◆ Instructions for the task ◆
At the line containing "Instruction: Click the", begin repeating lines exactly, and stop only after the final line of the records below.

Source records

------------------------------

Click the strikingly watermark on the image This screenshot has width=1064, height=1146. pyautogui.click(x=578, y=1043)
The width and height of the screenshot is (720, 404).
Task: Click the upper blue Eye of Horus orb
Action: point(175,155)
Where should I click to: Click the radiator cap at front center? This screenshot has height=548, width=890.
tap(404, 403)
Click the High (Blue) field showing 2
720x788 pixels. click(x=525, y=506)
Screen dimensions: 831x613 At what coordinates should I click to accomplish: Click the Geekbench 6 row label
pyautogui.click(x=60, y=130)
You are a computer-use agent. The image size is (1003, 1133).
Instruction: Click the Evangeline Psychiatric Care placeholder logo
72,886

------------------------------

◆ Written answer ◆
Instruction: Click the Evangeline Psychiatric Care placeholder logo
72,886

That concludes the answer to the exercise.